■ **TEXTAUSZUG**:

---*---

Welche Alternativen gibt es zu Bergahorn, Birke und Linde?

Wir müssen sie durch klimaresistentere Arten ersetzen – wenn möglich durch einheimische wie Hainbuche, Feldahorn oder Zerreiche. Daneben kommen Arten in Betracht, die man in Italien, Spanien und Südfrankreich antrifft. Mit ihnen machen wir gute Erfahrungen. Kein Wunder, denn in der Bieler Innenstadt haben wir heute das Klima, das Montpellier vor 50 Jahren hatte. Deshalb gedeihen hier nun auch Kräuselmyrte, Seidenbaum, Schirmkiefer, Mandelbaum und Steineiche.

Südländische Arten für Biel: Ist das sinnvoll?

Wir pflanzen ja nicht Bäume aus den Tropen an. An Arten aus dem Mittelmeerraum können sich unsere Insekten und Kleinlebewesen besser anpassen. Deshalb bevorzugen wir Arten von dort – beispielsweise den Maulbeerbaum, den Zürgelbaum und den Französischen Ahorn. Oder einheimische Arten, die an sehr warmen und trockenen Standorten gedeihen. Seit 2 Jahren testen wir etwa erfolgreich den Schneeballblättrigen Ahorn, der am Jurasüdfuss heimisch ist.

Auch Wetterextreme wie starke Sturmwinde treten häufiger auf. Wie reagieren Sie darauf?

Bäume, die bei heftigem Wind viel Totholz abwerfen, sind an stark frequentierten Orten nicht ideal. Deshalb pflanzen wir Arten wie Pappeln oder Weiden nicht mehr in der Innenstadt.

---*---

■ **BEREITGESTELLTES MATERIAL**:
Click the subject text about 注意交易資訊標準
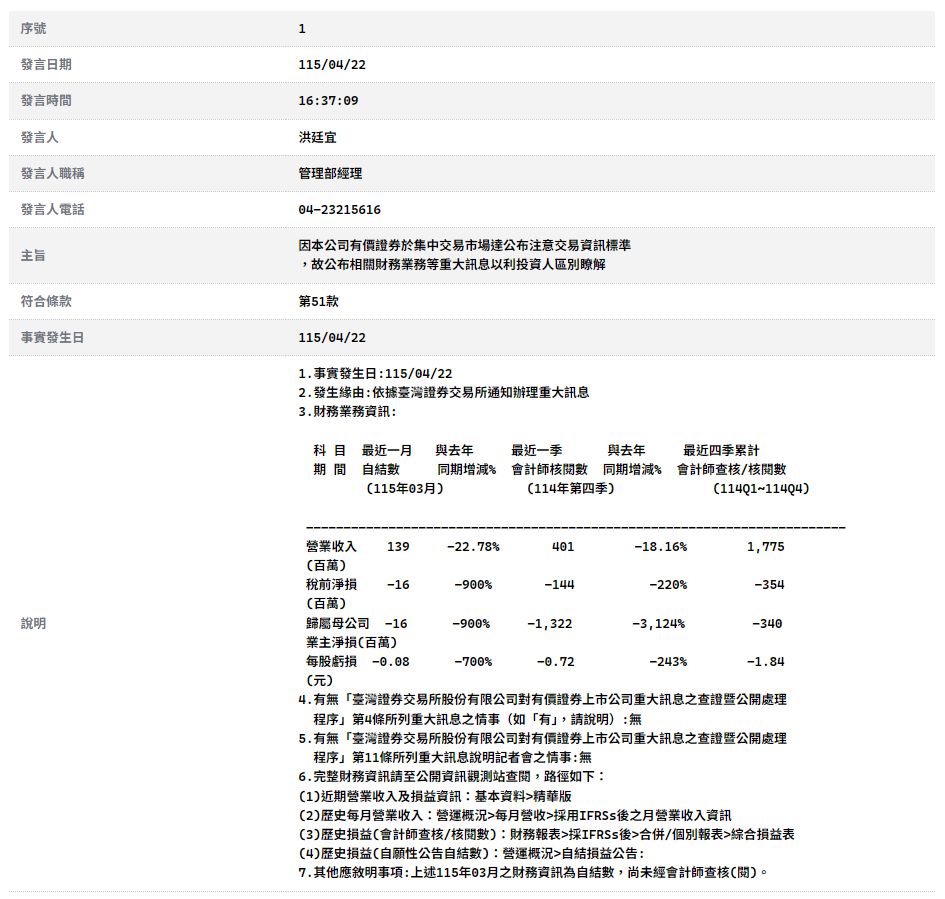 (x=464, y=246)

---*---

■ **ARBEITSANWEISUNGEN**:
1 – Geben Sie den Textauszug über Stadtbäume in Biel von „Südländische Arten für“ bis „in der Innenstadt.“ wortgetreu aus.
2 – Schreiben Sie den Textauszug über Stadtbäume in Biel im Anschluss an seinen letzten Satz weiter.
Das Material ist für die Bearbeitung ohne Belang.

■ **ANTWORTEN JE AUFGABE**:
1 –
Südländische Arten für Biel: Ist das sinnvoll?

Wir pflanzen ja nicht Bäume aus den Tropen an. An Arten aus dem Mittelmeerraum können sich unsere Insekten und Kleinlebewesen besser anpassen. Deshalb bevorzugen wir Arten von dort – beispielsweise den Maulbeerbaum, den Zürgelbaum und den Französischen Ahorn. Oder einheimische Arten, die an sehr warmen und trockenen Standorten gedeihen. Seit 2 Jahren testen wir etwa erfolgreich den Schneeballblättrigen Ahorn, der am Jurasüdfuss heimisch ist.

Auch Wetterextreme wie starke Sturmwinde treten häufiger auf. Wie reagieren Sie darauf?

Bäume, die bei heftigem Wind viel Totholz abwerfen, sind an stark frequentierten Orten nicht ideal. Deshalb pflanzen wir Arten wie Pappeln oder Weiden nicht mehr in der Innenstadt.

2 –
Wie beeinflusst die Klimaerwärmung sonst die Arbeit der Stadtgärtnerei?

Wir müssen Sportplätze und Blumenrabatte vermehrt wässern. Gut bewährt hat sich ein im Boden der Pflanztröge und -kisten integriertes Wasserreservoir. Bei Jungbäumen binden wir mit Wasser gefüllte Kunststoffsäcke an den Stamm, die das Wasser langsam abgeben. Wenn man direkt mit dem Schlauch bewässert, verliert man viel Zeit und das meiste Wasser fliesst oberirdisch weg. Bei Baumpflanzungen belassen wir möglichst viel unversiegelten Boden um den Baum herum und sähen darauf Blumenrasen und -wiesen an. Wir passen unsere Methoden an. Aktuell experimentieren wir zusammen mit der Zürcher Hochschule für Angewandte Wissenschaften auch mit einheimischen Wildpflanzen aus Regiosaatgut als Alternative zu den Zuchtpflanzen für die Blumenrabatten.

Wie können Private ihren Garten für die Klimaerwärmung fit machen?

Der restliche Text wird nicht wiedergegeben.